Check Tips using Low-Hassle Tie-Down Straps
Few things are more irritating than trying to force the end of a tie-down strap through the spring-loaded buckle to strap down a kayak or canoe. Sometimes the ends feed through without hassle; other times, you fumble with them for several minutes while sweating under a blazing sun or freezing in a chilly wind. Many kayakers and canoeists continue to put up with this annoyance, never realizing that there is a quick, easy solution which can dramatically reduce the hassle of feeding strap ends through their buckles. All you need is a scissors, a lighter or match, and your tie-down straps.

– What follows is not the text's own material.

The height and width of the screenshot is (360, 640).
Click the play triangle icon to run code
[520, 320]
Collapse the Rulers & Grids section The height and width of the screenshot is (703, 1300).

Feeding a strap end through a buckle is a problem of friction and surface area. When you try to force the full width of the strap through a spring-loaded slot approximately the same size and thickness as the strap, it’s sure to snag or bind. The secret is to reduce the surface area of the strap end by cutting it to a tapered point. This will transform the blunt end of the strap into a more effective wedge shape that will thread through the buckle with ease.
Cut off the strap end at a steep angle of 50 or 60 degrees to produce a long point that will easily reach through the buckle. Next, use a lighter or a match to sear the cut end, melting the nylon webbing together to prevent it from fraying.
When you need to use the strap, feed the tapered point of the end through the buckle. It should go right through. Then, grab the point to pull the rest of the strap through with ease. That’s it! If you haven’t already tried this nifty trick, I guarantee it will make your tie-down straps easier and more convenient to use.